À première vue, les résultats que nous présentons portent à croire que ceux qui mettaient en doute l’incidence des changements législatifs et politiques sur le traitement réservé aux crimes de violence par la justice pénale se sont peut-être montrés trop pessimistes. Toutefois, l’objet de notre étude n’était pas de démontrer (et nos résultats ne permettent d’ailleurs pas une telle démonstration) qu’il existe un lien direct entre la mise en œuvre de nouvelles lois ou politiques visant à modifier le traitement de la violence entre partenaires intimes au sein du système de justice pénale et les tendances que nous avons observées. Ce que notre étude indique, cependant, c’est que l’existence d’un tel lien est probable et que d’autres recherches sur la question doivent être menées. Pour ce faire, il faudra toutefois disposer d’information sur la justice pénale qui soit de meilleure qualité que celle qui est disponible à l’heure actuelle. De plus, on doit élaborer des indicateurs à l’aide desquels on pourra déterminer si les résultats visés par les programmes et les initiatives ont été atteints. Jusqu’à présent, les limites des données relatives aux crimes, surtout celles qui concernent les tribunaux, ont empêché une analyse systématique des tendances en matière pénale. En fait, il n’existe aucune source de données nationales permettant de faire le lien entre l’information relative à la victime, à l’accusé et aux caractéristiques de l’infraction, d’une part, et, d’autre part, les résultats auxquels en arrive la justice pénale dans les affaires criminelles. Une grande partie des connaissances au sujet des facteurs qui influent sur les décisions issues du processus pénal se fondent donc sur des études portant sur une seule région et visant une période restreinte.
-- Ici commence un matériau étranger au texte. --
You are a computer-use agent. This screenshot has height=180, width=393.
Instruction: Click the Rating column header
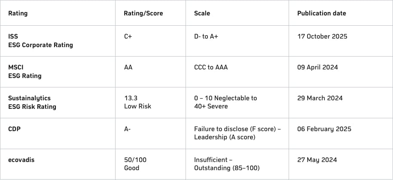pos(18,13)
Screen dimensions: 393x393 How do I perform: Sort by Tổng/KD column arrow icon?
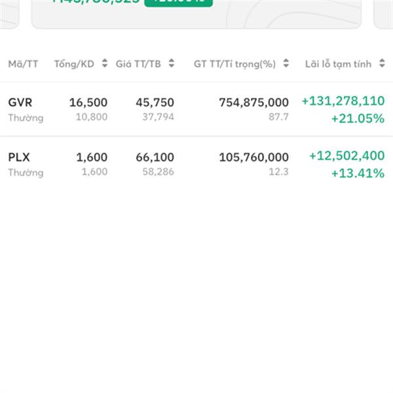[x=104, y=64]
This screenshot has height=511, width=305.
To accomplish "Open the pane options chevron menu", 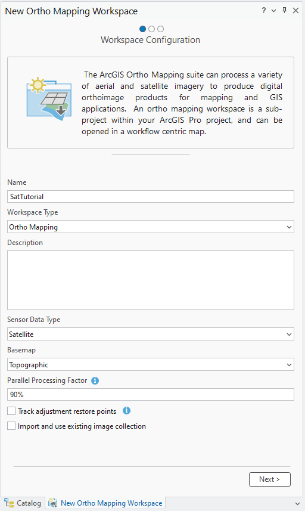I will point(274,11).
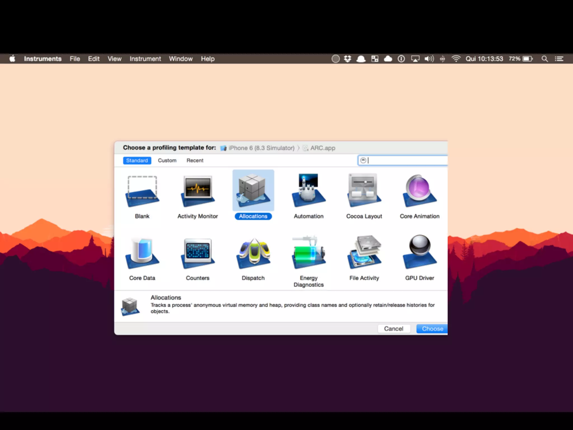Click the Spotlight search icon in menu bar
573x430 pixels.
pyautogui.click(x=544, y=59)
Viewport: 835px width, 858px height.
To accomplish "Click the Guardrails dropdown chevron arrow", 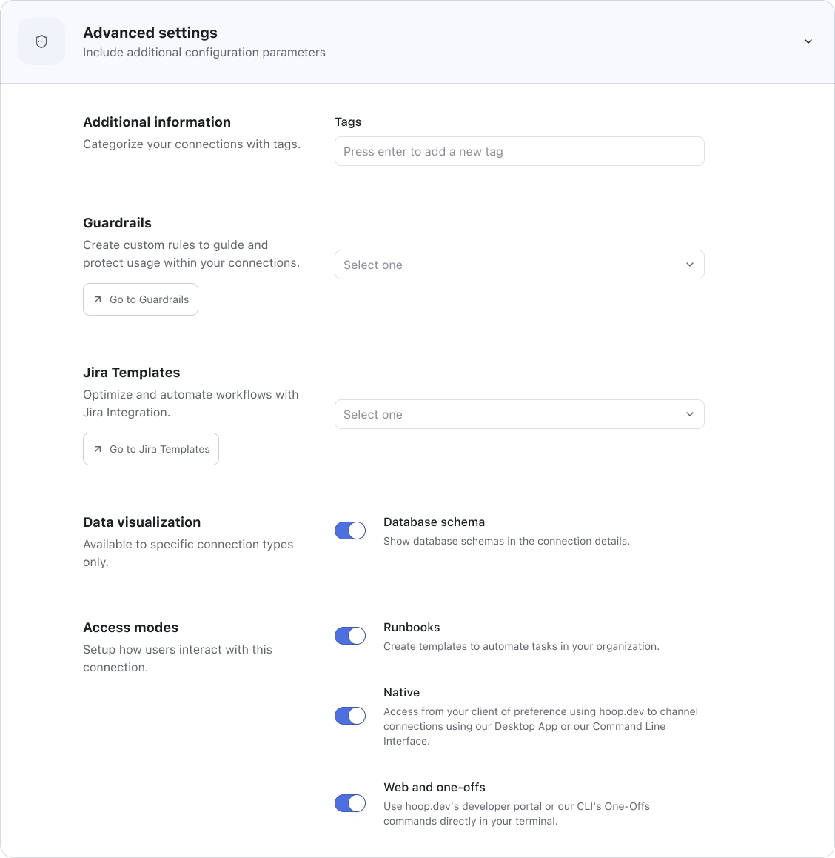I will point(690,265).
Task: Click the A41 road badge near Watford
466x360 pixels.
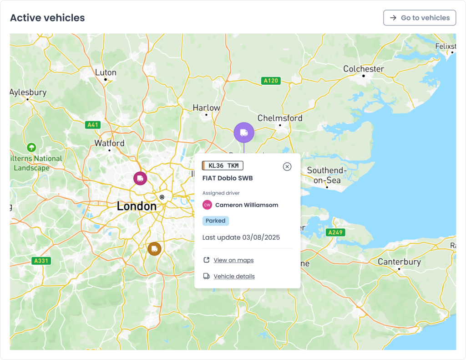Action: click(x=93, y=124)
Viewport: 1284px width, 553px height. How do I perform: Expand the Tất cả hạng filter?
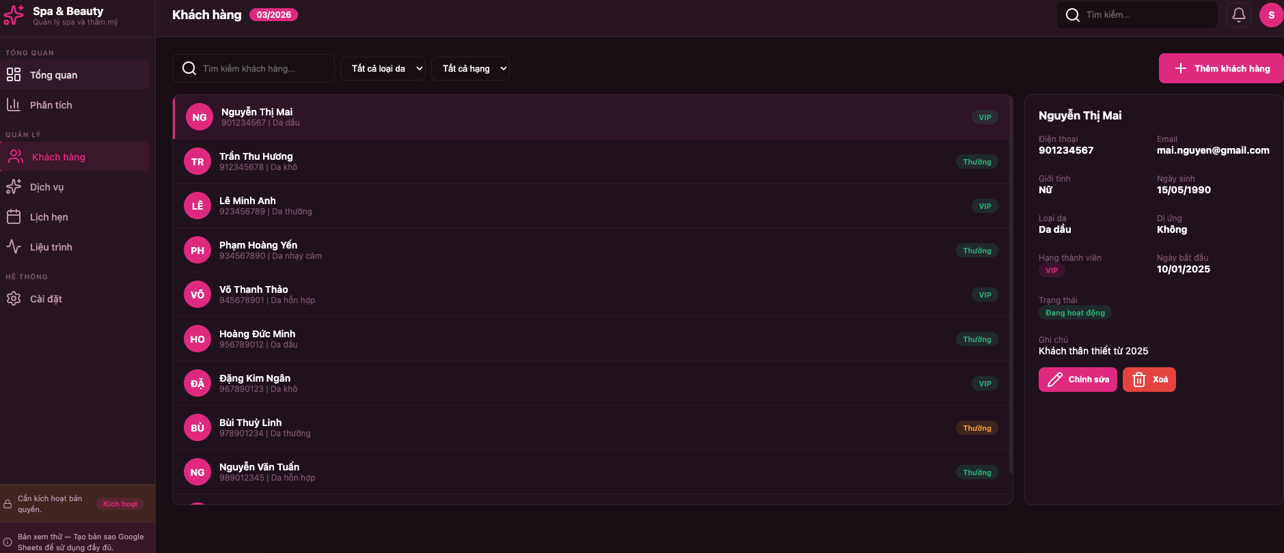[x=470, y=68]
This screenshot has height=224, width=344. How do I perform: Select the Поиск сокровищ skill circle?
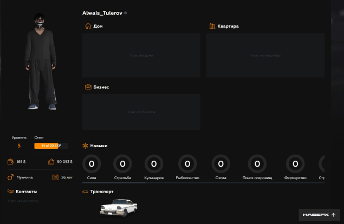pyautogui.click(x=257, y=163)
Bien que notre étude porte, elle aussi, sur une seule région, elle présente toutefois trois avantages. Premièrement, les données utilisées fournissent des renseignements inédits sur le processus pénal qui ne sont pas facilement accessibles au Canada. Par exemple, nous avons examiné plusieurs étapes du processus décisionnel en matière de justice pénale, à partir de l’étape initiale de la mise en accusation jusqu’à celle de la détermination de la peine – cette dernière ayant été le sujet central de la majorité des études réalisées dans le domaine pénal au Canada. Deuxièmement, parce que nous disposions, pour chaque affaire d’homicide, d’information détaillée sur l’accusé, la victime et l’infraction, nous avons pu établir un lien entre d’importantes variables judiciaires et non judiciaires, et les résultats du processus pénal. Troisièmement, nous avons examiné les tendances se dégageant de ces résultats pendant près de trois décennies, ce qui nous a permis de comparer des décisions s’inscrivant dans divers contextes sociaux et juridiques. Étant donné que des changements semblables à ceux que nous avons mentionnés sont survenus dans tout le Canada et dans d’autres pays développés en ce qui concerne la réaction à la violence entre partenaires intimes, il se peut que des tendances similaires soient observées dans d’autres régions d’ici ou d’ailleurs. Toutefois, des recherches plus approfondies doivent être menées avant que des conclusions puissent être tirées à ce sujet.